Neva m'a avoué qu'elle avait peur de tomber amoureuse de moi... et moi j'ai peur qu'elle me brise le cœur. Lorsqu'elle a quitté l'appartement, j'ai tenté de l'appeler, deux ou trois fois, je ne sais plus exactement mais en vain. Pourquoi tout est si compliqué ? J'aurais certainement dû la rattraper et lui avouer ce que je ressens pour elle... mais je dois me protéger. Mes sentiments pour Neva sont trop forts, trop soudains, trop intenses et ça me dépasse. Mon téléphone entre les mains, je relis pour la millième fois le dernier message que je me suis décidé à lui envoyer et ça me serre la gorge à chaque fois.

Neva, je ne te retiendrai pas cette fois-ci... pardonne-moi mais tu as certainement raison. C'est mieux qu'on s'en tienne à des relations professionnelles.

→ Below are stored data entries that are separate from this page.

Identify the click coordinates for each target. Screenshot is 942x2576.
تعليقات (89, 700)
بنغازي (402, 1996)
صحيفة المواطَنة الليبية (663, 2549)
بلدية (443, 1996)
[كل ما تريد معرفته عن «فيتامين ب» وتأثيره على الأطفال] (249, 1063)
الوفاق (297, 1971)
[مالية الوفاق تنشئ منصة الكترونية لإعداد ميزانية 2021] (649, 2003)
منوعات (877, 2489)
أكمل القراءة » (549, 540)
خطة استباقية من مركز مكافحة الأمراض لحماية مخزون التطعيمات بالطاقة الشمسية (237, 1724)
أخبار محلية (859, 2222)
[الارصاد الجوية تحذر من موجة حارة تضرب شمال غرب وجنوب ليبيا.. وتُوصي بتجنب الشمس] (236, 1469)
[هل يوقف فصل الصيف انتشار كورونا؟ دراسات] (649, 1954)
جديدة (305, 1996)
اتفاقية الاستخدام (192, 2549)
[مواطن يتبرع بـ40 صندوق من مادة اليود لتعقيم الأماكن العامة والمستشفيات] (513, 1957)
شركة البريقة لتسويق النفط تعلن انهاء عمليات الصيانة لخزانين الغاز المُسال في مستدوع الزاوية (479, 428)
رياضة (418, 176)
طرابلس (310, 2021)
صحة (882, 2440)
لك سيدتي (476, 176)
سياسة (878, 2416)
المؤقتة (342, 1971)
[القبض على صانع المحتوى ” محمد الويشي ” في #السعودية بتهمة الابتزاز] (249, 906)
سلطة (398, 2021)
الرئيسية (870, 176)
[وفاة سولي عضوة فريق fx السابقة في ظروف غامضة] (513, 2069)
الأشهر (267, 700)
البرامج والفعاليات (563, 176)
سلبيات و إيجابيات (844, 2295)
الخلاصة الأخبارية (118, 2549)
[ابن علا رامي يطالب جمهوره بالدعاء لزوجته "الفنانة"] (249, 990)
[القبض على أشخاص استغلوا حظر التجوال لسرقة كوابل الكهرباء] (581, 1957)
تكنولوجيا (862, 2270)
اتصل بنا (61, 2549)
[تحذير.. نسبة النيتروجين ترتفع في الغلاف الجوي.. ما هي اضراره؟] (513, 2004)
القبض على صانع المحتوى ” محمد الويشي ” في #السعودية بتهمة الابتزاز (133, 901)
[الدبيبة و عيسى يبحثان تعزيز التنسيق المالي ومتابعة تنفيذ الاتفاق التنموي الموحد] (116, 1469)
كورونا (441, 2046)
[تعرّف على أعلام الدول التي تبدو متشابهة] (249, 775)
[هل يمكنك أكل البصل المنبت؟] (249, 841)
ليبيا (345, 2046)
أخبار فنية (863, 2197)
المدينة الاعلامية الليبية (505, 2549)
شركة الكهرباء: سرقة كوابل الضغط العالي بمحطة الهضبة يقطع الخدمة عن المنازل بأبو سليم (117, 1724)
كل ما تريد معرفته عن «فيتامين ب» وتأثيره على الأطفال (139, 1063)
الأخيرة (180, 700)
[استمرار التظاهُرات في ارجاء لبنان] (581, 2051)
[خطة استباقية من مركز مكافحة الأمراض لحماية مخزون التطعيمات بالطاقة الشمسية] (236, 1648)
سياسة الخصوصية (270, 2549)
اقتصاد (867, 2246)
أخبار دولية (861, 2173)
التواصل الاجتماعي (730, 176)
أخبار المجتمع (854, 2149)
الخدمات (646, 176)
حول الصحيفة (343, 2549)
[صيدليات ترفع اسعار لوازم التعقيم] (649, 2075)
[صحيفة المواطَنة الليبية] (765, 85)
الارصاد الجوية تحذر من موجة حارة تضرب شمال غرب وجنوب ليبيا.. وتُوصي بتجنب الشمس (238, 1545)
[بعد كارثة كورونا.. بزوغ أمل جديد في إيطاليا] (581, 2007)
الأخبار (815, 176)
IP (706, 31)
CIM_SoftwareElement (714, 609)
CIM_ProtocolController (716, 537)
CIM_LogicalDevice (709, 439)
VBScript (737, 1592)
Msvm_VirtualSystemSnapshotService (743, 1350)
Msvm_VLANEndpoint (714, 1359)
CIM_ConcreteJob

Je n'attendais aucune réponse de sa part, pourtant, j'avais l'espoir qu'elle me réponde quand même quelque chose. Même un simple « ok » m'aurait apaisé. Mais je dois la laisser partir, je dois la laisser s'éloigner si c'est ce qu'elle désire.

Notre dernier baiser tourne en boucle dans ma tête comme s'il ne s'était jamais arrêté. J'avais tellement envie d'elle... ses lèvres et ses mains contre ma peau m'ont rendu fou... mais je n'en veux pas si elle n'est pas sûre de ses sentiments. Il faut que j'arrête de penser à la chaleur de sa bouche contre la mienne, à la douceur de sa peau et à son corps contre le mien parce que mon souffle se coupe et je sens que mon boxer va exploser. C'est pas le moment putain.

- Tiens, voilà ton café, noir, sans sucre comme tu m'as demandé ! m'interrompt Caleb en prenant place sur la chaise en face de moi.

- Merci... dis-je en récupérant le gobelet qui me brûle les doigts.

- T'as vraiment une sale gueule aujourd'hui ! T'as mal dormi ? s'exclame-t-il en arquant un sourcil.

Je plisse les yeux en laissant échapper un léger rire.

- Enfin, ça fait plusieurs jours que t'as une sale gueule, j'osais pas te le dire mais les amis sont là pour ça non ? C'est quoi le problème ? Si c'est le travail, je te comprends, j'ai tellement la flemme aujourd'hui... j'ai hâte de rentrer chez moi mais j'ai encore une heure à tirer.

- Il n'y a aucun problème, avoir une sale gueule est un délit ?

- Non mais je m'inquiétais pour toi c'est tout dit-il en passant une main dans ses cheveux crépus.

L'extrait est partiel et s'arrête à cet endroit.